[DATASET ROWS start]

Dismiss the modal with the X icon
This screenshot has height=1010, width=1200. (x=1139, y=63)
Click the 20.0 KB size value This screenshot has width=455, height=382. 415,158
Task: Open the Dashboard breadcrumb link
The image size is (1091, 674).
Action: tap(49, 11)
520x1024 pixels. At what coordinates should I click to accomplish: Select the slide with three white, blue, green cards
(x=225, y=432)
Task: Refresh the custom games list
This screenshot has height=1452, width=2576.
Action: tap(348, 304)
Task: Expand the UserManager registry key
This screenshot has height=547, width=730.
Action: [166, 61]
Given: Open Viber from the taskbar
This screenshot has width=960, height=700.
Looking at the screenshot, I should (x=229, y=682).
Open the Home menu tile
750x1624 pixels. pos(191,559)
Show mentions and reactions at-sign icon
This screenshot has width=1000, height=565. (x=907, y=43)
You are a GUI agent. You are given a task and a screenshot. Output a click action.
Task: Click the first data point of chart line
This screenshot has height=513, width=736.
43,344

[DATASET ROWS end]

Write out, word for word, the items above from the line containing "Given: Open Viber from the taskbar" through the last line of the items, including both of those lines.

**ANSWER FOR THIS EXERCISE:**
Given: Open Viber from the taskbar
This screenshot has width=960, height=700.
Looking at the screenshot, I should (x=229, y=682).
Open the Home menu tile
750x1624 pixels. pos(191,559)
Show mentions and reactions at-sign icon
This screenshot has width=1000, height=565. (x=907, y=43)
You are a GUI agent. You are given a task and a screenshot. Output a click action.
Task: Click the first data point of chart line
This screenshot has height=513, width=736.
43,344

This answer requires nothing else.